Some of the songs are old songs. “Fishing Song” didn’t make One Town Away. That’s probably a six-year-old song that we brought back. These songs weren’t written in a short timeframe.
We were in a weird place. We had just ended our management situation. We had left our booking situation. Things kind of fell apart during the making of Sirens. We were lone gunmen. We were trying to figure out if we could afford to make another record. But I heard Abe playing “Brand New Paradigm” on piano and loved it. That’s what’s always driven us to forge on and make another record: The feeling that we have songs that need to get out there. The feeling that we have to give them lives. That’s always been the impetus.
Ken [Coomer] had heard our vinyl version of “Bad Dancer” and gotten in touch with me. Obviously, I’ve been a Wilco fan since high school, so it was a real honor for me. He said, “Come down to Nashville. Let’s just do two songs. Let’s take a long weekend and see how it goes.” This was probably the beginning of last summer. So we tracked “Brand New Paradigm”, and it just felt great. There was something very different about tracking with Ken. From there, we started forging ahead and tracked the record.
We took a long time with it. We didn’t do pre-production. We just spent the time in the studio, which I feel like we needed to do as a band. We had tried to self-produce this record. We thought that we could save money that way. All of us are capable of doing it. I’ve produced records. Sam’s produced records. We thought, “Why can’t we produce our own records? I feel like we can do this.” We tried to do it in Richmond at Sound of Music, but we just kept hitting walls. We recorded for two weeks, and at the end, it was like, “Fuck, we don’t have anything. I don’t know if this is good.” We knew that the songs were different and needed to get to a new place, but the three brothers were just really butting heads. We couldn’t figure out a way to move forward.

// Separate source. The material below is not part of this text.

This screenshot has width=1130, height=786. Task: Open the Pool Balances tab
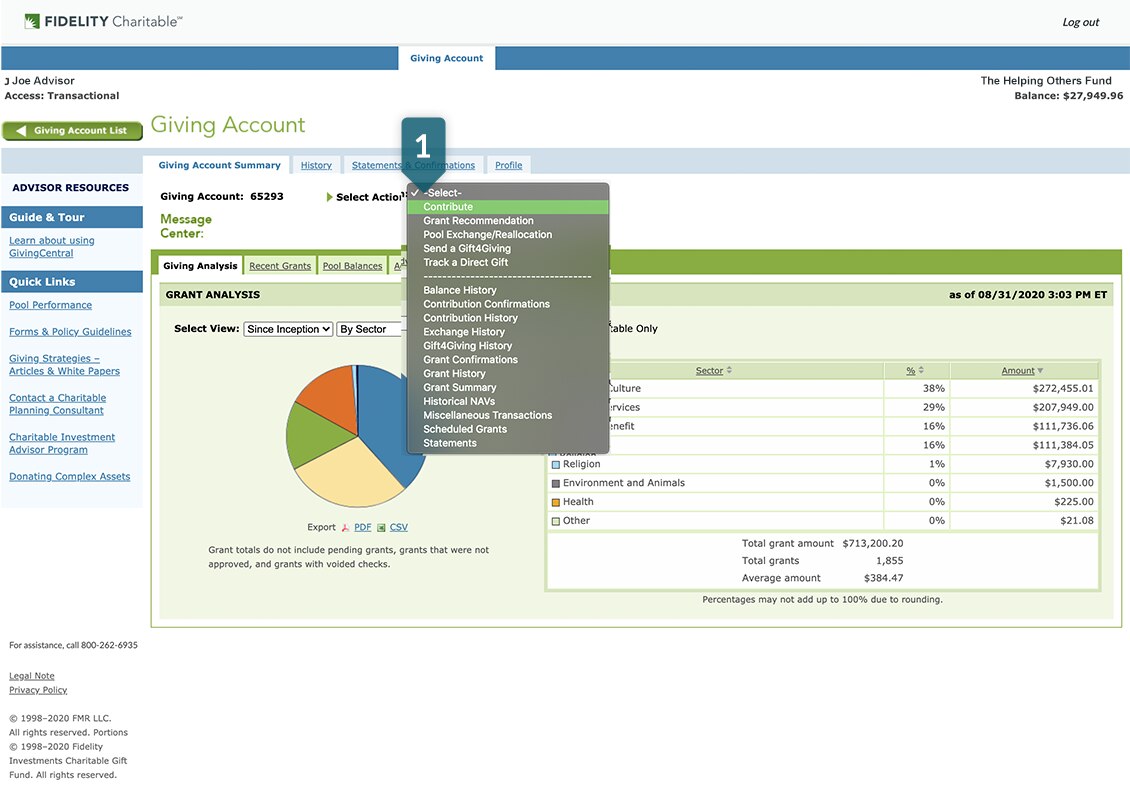tap(352, 266)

When we got into the studio with Ken, we had someone that we could talk to. Wilco was this band that went through these kind of growing pains. Jeff [Tweedy] and Jay Bennett and Ken fought constantly about their records, but they worked through going from A.M. to Being There to Summer Teeth to Yankee Hotel Foxtrot. He had seen the band dynamic before. He was able to become a band member of ours for those two months of time and see it through. He even played drums on a few songs.
We took songs one at a time. We didn’t track all of drums and then track all of the bass, which was the way that we had made Sirens. We took each song from drums to basically mix before we moved on, which is more time consuming, but it’s what we needed to do to get to place that we wanted to be.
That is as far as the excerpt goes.